As previously announced on February 25, 2013, the Company and CEDC FinCo commenced exchange offers (the "Exchange Offer") for the 2013 Notes and the 2016 Notes upon terms and on the conditions set forth in the Company's Offering Memorandum, Consent Solicitation Statement and Disclosure Statement, dated February 25, 2013 (filed as an Exhibit to the Schedule TO filed by the Company on that date), as amended by the Amended and Restated Offering Memorandum, Consent Solicitation Statement and Disclosure Statement, dated March 8, 2013 (filed as an Exhibit to the Amendment No. 2 to the Schedule TO filed by the Company on that same date). The Company subsequently terminated the exchange offer for its 2013 Notes and filed Supplement No. 1 to the Amended and Restated Offering Memorandum, Consent Solicitation Statement and Disclosure Statement as an Exhibit on Form 8-K on March 18, 2013 (the "Supplement"). In connection with the Exchange Offer, CEDC FinCo is seeking consent from holders of the 2016 Notes to certain amendments to the 2016 Notes Indenture. The Company and CEDC FinCo are also soliciting approval for a prepackaged plan of reorganization as described in the Supplement (the "Plan of Reorganization"). If the Exchange Offer is unsuccessful, the Company may file a petition under Chapter 11 of the Bankruptcy Code and pursue confirmation and consummation of the Plan of Reorganization or an alternative plan of reorganization.

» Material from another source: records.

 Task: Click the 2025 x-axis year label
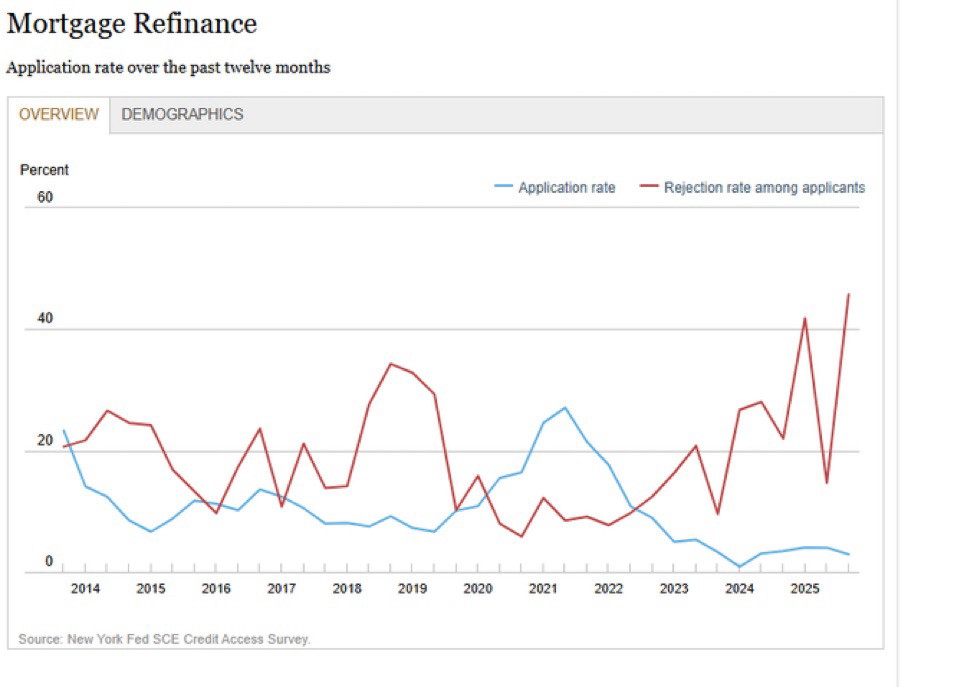(805, 589)
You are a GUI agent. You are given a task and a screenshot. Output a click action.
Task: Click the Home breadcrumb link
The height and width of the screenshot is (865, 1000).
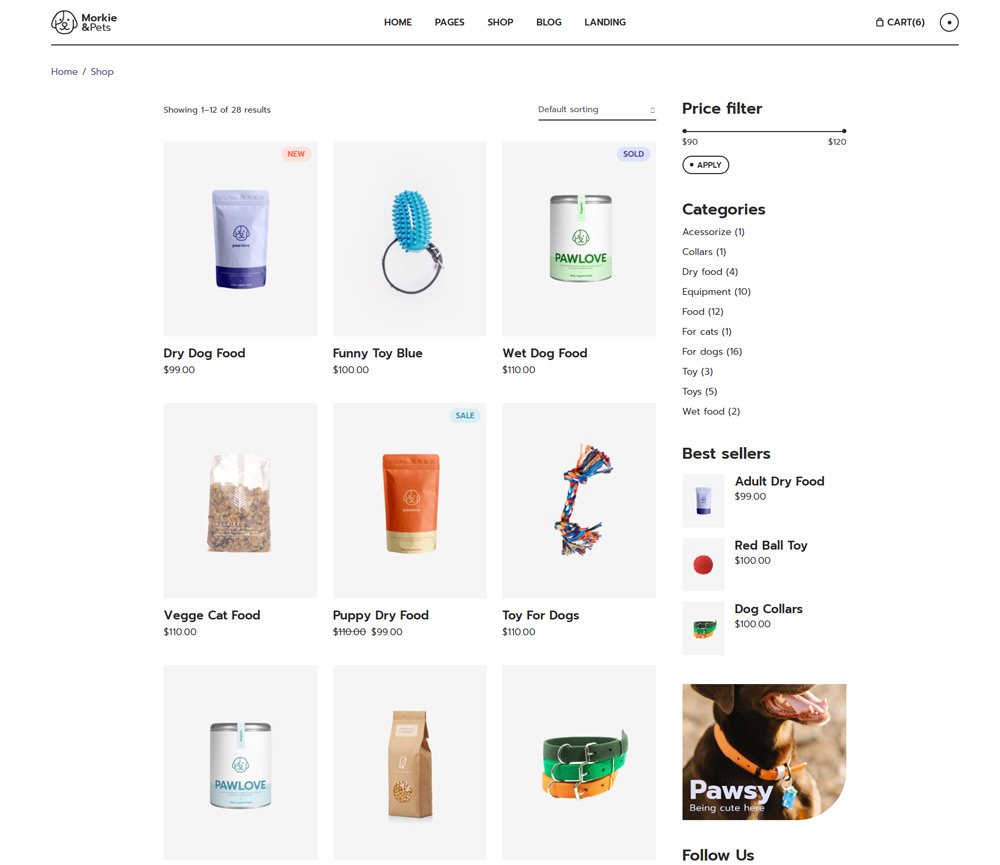64,71
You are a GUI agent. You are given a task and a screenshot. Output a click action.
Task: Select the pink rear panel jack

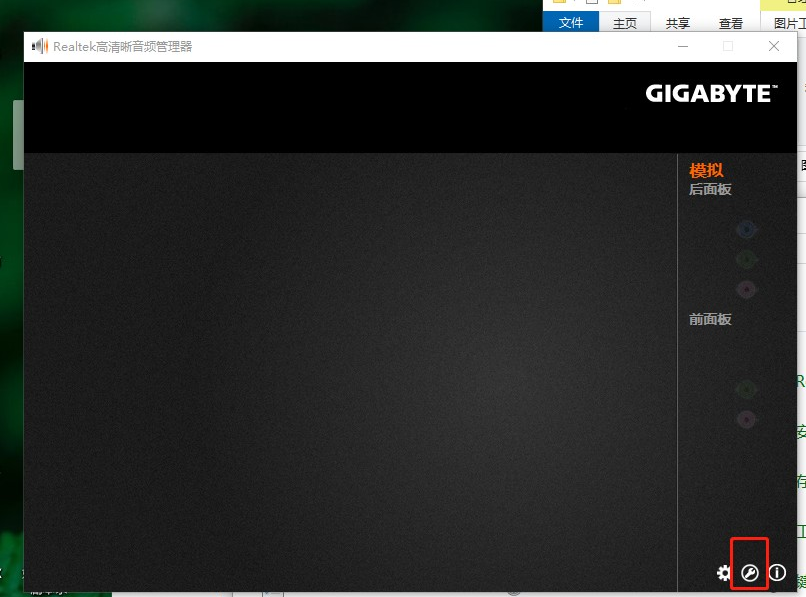746,290
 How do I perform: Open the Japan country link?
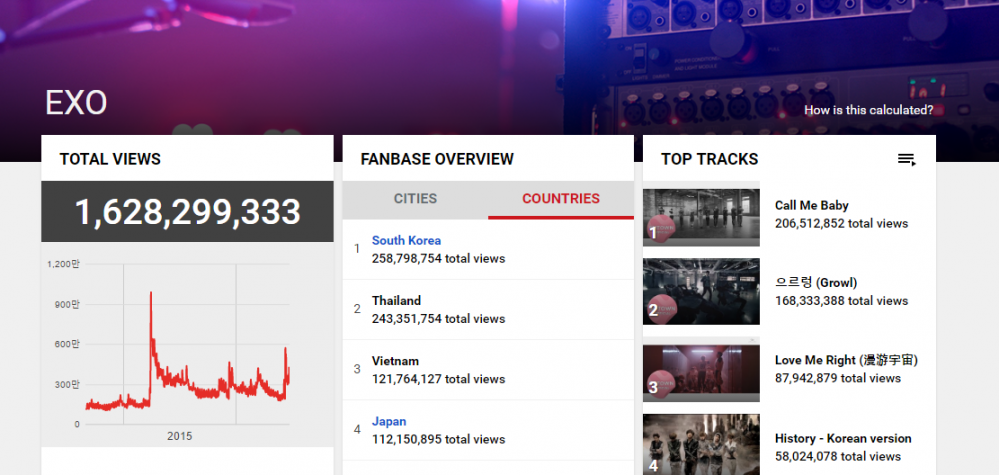point(389,422)
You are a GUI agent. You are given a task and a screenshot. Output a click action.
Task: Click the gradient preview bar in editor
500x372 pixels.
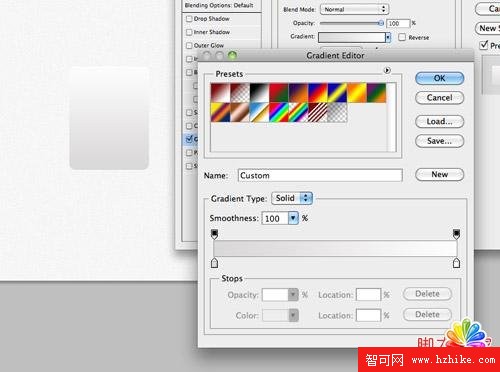click(335, 249)
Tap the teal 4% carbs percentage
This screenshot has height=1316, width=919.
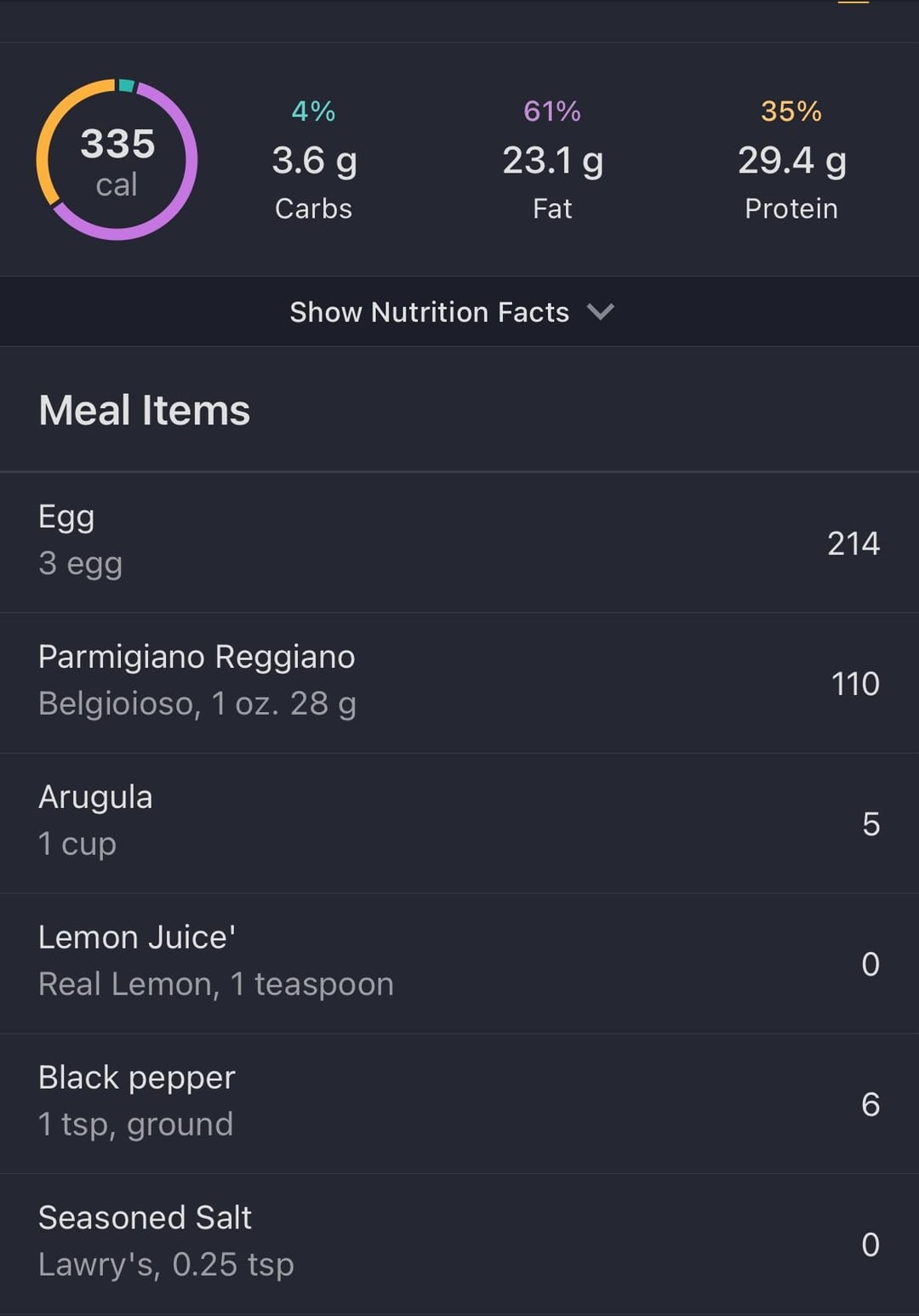pyautogui.click(x=313, y=111)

Roust Trading Ltd. and other beneficial owners of the 2013 Notes (the "2013 Steering Committee"), who collectively hold approximately 73% of the 2013 Notes, support a restructuring of the 2013 Notes in accordance with the terms of their restructuring proposal as described in the amendment to Roust Trading Ltd.'s Schedule 13D filed with the Securities and Exchange Commission on March 14, 2013. Separately, a Steering Committee of holders of approximately 30% of the outstanding principal amount of the 2016 Notes has stated that it supports the terms of the restructuring of the 2016 Notes as described in the Amended and Restated Offering Memorandum, Consent Solicitation Statement and Disclosure Statement.

Any chapter 11 filing would be limited solely to the Company and CEDC FinCo. None of the Company's Polish, Russian, Ukrainian or Hungarian operations would become the subject of any insolvency proceedings. In this scenario, the Company anticipates that all its operations would continue without interruption in the ordinary course, including the payment of all employee, vendor, and other obligations.



Item 8.01. Other Events

In light of the Company's current financial condition as well as the on-going nature of the Company's restructuring, the board of directors of the Company has determined to delay the annual meeting of the Company's shareholders currently scheduled for March 26, 2013, until Tuesday, May 14, 2013.